> _Text section_:
________________________

Don McLean wrote:Hi Carola, no, no experience of heating a hot tub this way.
I guess if you set a bath in (or built a large compost heap around) a tub of some sort, & heavily insulated the top of the tub (to prevent heat loss), water in the tub would heat up over time, ultimately to whatever the temperature of the compost heap was.
A typical bath is aroudn 100 litres or so of water, a significant volume to heat, i.e. it would heat relatively slowly. The original show compst heap appears to have heated much more than this over its 2 month life though, so it should be possible. I guess you may need something in the water to prevent hot-water loving things growing in the lush-temperature water as it heated up. Epsom Salts maybe???

________________________

> _Material provided_:
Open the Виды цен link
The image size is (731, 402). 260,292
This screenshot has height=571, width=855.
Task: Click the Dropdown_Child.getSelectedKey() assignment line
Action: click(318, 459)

________________________

> _What the task requires_: Reproduce the passage of the forum post about heating a bath with compost between "Don McLean wrote:Hi" and "Epsom Salts maybe???", inclusive. The lines have nothing to do with the forum post about heating a bath with compost.

> _Answer below_:
Don McLean wrote:Hi Carola, no, no experience of heating a hot tub this way.
I guess if you set a bath in (or built a large compost heap around) a tub of some sort, & heavily insulated the top of the tub (to prevent heat loss), water in the tub would heat up over time, ultimately to whatever the temperature of the compost heap was.
A typical bath is aroudn 100 litres or so of water, a significant volume to heat, i.e. it would heat relatively slowly. The original show compst heap appears to have heated much more than this over its 2 month life though, so it should be possible. I guess you may need something in the water to prevent hot-water loving things growing in the lush-temperature water as it heated up. Epsom Salts maybe???